On Monday, just a day before the first round of semi-finals began in a nearby convention centre, downtown Tel Aviv was bustling with a Eurovision vibe.

On the elegant Rothschild Boulevard, volunteers with purple t-shirts and matching hats were providing Eurovision tourists with booklets and information about the city and competition venues.

A short distance away, a group was gathering for a free walking tour of the city's LGBT landmarks, operated by Sandeman which had broadened its normal Tel Aviv repertoire for Eurovision week.  

On the sandy beach below the Hilton hotel, Laszlo Lukacs was enjoying the afternoon sun and breeze on a recliner.

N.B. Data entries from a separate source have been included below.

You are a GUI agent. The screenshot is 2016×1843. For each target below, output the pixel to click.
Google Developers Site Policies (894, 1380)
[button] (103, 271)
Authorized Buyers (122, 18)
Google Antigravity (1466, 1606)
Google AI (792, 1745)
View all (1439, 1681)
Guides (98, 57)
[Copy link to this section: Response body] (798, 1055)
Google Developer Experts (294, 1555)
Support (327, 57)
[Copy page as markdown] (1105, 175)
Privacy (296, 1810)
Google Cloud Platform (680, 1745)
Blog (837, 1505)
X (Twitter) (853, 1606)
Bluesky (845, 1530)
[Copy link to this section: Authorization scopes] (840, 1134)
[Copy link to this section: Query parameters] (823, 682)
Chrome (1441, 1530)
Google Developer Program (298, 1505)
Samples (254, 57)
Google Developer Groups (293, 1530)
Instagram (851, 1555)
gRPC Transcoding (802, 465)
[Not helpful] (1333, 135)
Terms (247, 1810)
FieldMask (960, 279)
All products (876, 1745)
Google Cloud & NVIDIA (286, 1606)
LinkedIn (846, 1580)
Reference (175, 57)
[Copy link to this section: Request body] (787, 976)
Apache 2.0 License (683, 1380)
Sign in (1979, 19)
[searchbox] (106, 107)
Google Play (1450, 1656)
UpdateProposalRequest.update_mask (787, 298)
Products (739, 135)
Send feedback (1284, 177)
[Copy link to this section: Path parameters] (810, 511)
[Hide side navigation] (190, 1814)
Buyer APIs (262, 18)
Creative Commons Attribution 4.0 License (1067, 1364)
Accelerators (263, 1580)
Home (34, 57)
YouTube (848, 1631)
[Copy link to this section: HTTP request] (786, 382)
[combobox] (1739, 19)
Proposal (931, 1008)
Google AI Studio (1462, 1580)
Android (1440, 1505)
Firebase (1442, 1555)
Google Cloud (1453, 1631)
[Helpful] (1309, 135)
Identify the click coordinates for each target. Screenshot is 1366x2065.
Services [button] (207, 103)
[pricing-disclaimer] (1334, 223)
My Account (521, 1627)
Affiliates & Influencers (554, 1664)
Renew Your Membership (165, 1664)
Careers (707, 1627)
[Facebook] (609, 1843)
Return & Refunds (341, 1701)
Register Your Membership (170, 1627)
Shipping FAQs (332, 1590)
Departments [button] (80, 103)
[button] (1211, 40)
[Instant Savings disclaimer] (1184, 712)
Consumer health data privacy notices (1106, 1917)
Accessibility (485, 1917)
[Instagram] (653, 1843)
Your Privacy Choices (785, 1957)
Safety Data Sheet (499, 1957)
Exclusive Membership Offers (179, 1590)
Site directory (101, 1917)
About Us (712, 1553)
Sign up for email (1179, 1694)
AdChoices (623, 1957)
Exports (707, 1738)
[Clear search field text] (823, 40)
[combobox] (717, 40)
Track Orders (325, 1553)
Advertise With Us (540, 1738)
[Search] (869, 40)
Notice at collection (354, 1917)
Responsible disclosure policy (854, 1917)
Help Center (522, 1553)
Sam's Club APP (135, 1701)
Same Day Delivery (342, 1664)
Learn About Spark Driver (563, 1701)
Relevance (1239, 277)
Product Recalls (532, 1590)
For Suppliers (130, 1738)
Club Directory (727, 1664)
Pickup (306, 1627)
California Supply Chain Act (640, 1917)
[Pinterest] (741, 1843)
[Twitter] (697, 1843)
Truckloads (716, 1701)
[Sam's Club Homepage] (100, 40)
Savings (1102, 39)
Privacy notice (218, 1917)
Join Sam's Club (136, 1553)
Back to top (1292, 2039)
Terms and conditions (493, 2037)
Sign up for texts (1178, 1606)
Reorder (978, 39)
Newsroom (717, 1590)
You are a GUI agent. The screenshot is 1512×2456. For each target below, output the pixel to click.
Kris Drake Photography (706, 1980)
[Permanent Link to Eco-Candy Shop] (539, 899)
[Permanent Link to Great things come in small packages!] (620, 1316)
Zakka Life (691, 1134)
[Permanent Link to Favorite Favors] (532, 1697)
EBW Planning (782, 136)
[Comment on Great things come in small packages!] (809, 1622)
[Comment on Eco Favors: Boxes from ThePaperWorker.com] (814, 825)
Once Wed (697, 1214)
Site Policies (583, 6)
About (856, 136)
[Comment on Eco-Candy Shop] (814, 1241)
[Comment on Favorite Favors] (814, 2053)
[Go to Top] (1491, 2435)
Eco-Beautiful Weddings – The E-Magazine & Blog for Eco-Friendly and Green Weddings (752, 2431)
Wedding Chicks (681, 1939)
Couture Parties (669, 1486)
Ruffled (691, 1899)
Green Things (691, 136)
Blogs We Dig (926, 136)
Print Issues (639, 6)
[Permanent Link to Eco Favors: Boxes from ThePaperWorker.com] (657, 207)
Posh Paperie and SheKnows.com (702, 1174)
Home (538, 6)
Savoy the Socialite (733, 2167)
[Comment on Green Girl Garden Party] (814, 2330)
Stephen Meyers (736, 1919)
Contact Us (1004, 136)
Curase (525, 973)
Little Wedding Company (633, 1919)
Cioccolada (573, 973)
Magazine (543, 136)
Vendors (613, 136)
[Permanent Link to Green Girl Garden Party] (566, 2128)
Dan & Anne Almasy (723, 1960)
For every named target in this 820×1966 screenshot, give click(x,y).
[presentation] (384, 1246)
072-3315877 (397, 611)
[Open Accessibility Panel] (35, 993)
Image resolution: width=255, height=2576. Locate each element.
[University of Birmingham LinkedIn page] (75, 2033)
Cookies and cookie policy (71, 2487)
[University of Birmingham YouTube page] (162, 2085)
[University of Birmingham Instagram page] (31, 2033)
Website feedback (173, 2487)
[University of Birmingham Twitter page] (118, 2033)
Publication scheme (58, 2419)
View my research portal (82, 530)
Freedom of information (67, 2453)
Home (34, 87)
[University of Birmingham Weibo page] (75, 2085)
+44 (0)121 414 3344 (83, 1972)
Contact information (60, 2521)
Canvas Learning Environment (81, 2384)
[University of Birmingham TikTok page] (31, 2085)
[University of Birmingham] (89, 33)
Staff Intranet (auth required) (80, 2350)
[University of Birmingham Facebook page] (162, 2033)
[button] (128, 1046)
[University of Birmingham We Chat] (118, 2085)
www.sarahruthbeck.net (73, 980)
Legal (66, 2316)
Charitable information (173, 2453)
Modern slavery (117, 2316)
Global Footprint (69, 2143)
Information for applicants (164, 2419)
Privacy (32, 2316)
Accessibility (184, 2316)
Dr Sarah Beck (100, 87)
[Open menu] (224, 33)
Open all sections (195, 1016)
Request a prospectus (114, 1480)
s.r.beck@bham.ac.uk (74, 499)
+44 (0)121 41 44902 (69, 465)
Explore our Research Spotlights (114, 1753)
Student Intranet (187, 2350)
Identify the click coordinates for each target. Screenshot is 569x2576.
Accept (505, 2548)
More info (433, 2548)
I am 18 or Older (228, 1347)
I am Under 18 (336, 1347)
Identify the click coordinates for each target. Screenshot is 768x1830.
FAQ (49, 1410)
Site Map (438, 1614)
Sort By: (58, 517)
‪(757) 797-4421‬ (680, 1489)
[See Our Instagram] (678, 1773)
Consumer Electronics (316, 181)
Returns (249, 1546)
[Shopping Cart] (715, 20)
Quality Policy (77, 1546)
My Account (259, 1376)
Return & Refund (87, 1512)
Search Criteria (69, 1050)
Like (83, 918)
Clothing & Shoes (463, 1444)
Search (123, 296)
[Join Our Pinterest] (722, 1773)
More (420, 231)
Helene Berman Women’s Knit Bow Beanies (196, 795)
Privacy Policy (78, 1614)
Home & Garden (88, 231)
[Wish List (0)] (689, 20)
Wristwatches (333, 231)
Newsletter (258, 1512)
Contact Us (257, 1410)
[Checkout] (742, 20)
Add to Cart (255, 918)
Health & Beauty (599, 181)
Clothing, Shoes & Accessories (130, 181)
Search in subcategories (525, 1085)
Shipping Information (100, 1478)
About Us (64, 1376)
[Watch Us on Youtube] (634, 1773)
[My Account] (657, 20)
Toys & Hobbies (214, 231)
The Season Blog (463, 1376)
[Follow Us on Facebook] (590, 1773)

To Lukacs, a Zurich-based Hungarian in software sales, the Israeli venue was an interesting twist in the Eurovision plot.

"It's super exciting for us Europeans to come here," said Lukacs, who has followed Eurovision to each host country for the past six years.

"Is this Europe, talking about Eurovision, is it the Middle East, all these different religions mixing here," he said.

While Tel Aviv was expensive, Lukacs said its residents were "super helpful so far and very nice, very friendly people."

"So far it's a very positive and interesting experience," he added.

Stretching eastward from the Mediterranean, Israel's economic and cultural centre likes to boast of its beaches, vibrant nightlife, ancient quarters and rich culinary and cultural scene.

Tel Aviv's pluralistic nature -- it hosts the largest Gay Pride event in the region -- stands in contrast not only to neighbouring Arab states but even other Israeli cities such as Jerusalem.

While Israel's 2018 Eurovision victory with Netta Barzilai's "Toy" meant the Jewish state would host the next year, Tel Aviv was not handed the boon on a silver platter. 

Israeli politicians initially insisted that Jerusalem host the event, backing down only after objections by ultra-Orthodox politicians over the finals being held close to the Jewish Sabbath.

Pressures by pro-Palestinian activists and artists to boycott the Israeli event loomed in the background, and tensions with Gaza, culminating in a flareup earlier this month affecting southern Israel, threatened to disrupt the event. 

- 'Like a wedding' -
Eytan Schwartz, CEO of Tel Aviv Global who was tasked with preparing the city for Eurovision tourists, said hundreds of people had been working around the clock for nine month for the event.

"We prepared for this like a wedding," he said on the backdrop of a Eurovision banner outside the municipality building, which at nights illuminates its front with the flags of countries participating in the Eurovision.

This year 41 nations are competing, with Dutch singer Duncan Laurence favourite to win according to a survey of bookmakers by independent fan website Eurovision World. 

Preparing for the competition included training hotel staff, taxi and bus drivers, setting up a small army of volunteers and preparing accessible information for visitors, Schwartz said.

While the 10,000 tourists in town for Eurovision do not represent a large quantity for a major European city, in small Tel Aviv -- with under half a million residents -- you "feel them all around the city."

A beachside Eurovision Village has been set up for live performances, with booths selling food and merchandise, as well as the Eurovision exhibitions and installations.

For Tel Aviv, the Eurovision was "a platform to examine all our challenges as a small city and take us up a level as far as our abilities to absorb tourists," Schwartz said.

The unusual international exposure could also help position Tel Aviv as a venue for conferences and even sports events, he added.

The heavy media presence and global attention on the city "is a gift that Netta gave us," Schwartz said.

At the Eurovision Village, visitor Chris Walker said the competition -- wed with the city known for its party scene -- would make "an unmissable event."

"Everyone's so friendly, everybody's willing to help you any chance they can," the Scotland native said over blaring speakers.

Travelling with Walker, Daniel said he'd been following Eurovision from Chile for the past seven years.

"This year I decided -- why not go to Tel Aviv, which is a city I've always wanted to visit, so here I am, waiting for the show to start," he said, praising the warm weather and people.

"Everyone speaks English and everyone is nice and so far it's been really amazing," he said.